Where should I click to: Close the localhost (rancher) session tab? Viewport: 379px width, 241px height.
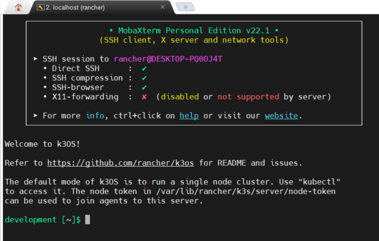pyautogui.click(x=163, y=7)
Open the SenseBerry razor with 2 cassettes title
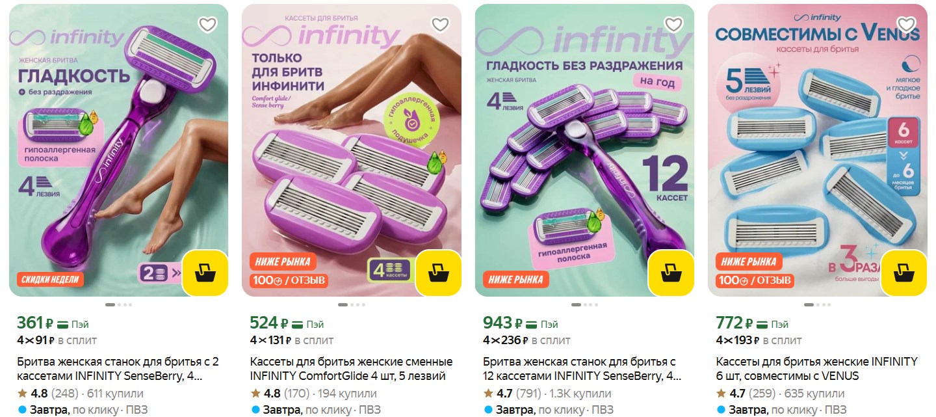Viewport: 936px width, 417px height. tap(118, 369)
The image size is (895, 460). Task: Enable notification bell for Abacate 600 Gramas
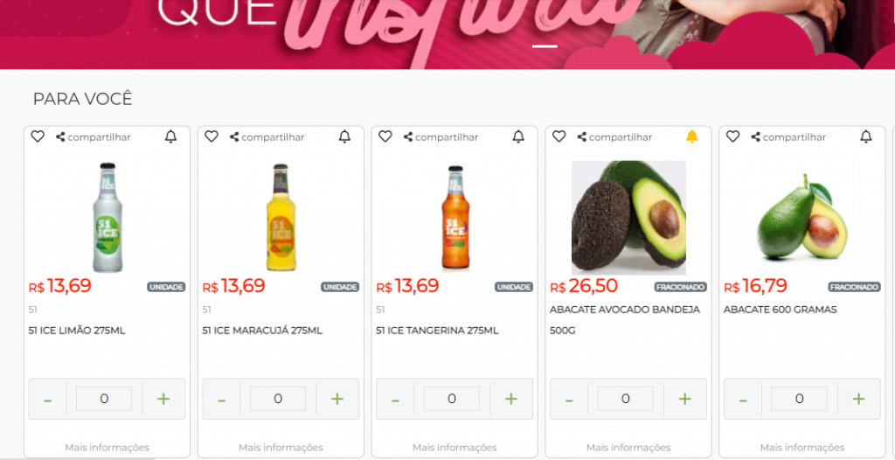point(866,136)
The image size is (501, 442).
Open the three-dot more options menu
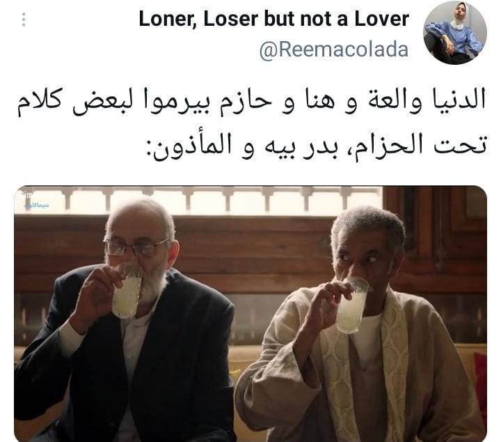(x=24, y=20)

### Work request
Leave out the pictures and output the rest of the material exactly as written.

### Finished exercise
Where should I click to: Close the localhost (rancher) session tab? Viewport: 379px width, 241px height.
pyautogui.click(x=163, y=7)
Open the SenseBerry razor with 2 cassettes title
Viewport: 936px width, 417px height. tap(118, 369)
The image size is (895, 460). Task: Enable notification bell for Abacate 600 Gramas
point(866,136)
The image size is (501, 442).
Open the three-dot more options menu
(x=24, y=20)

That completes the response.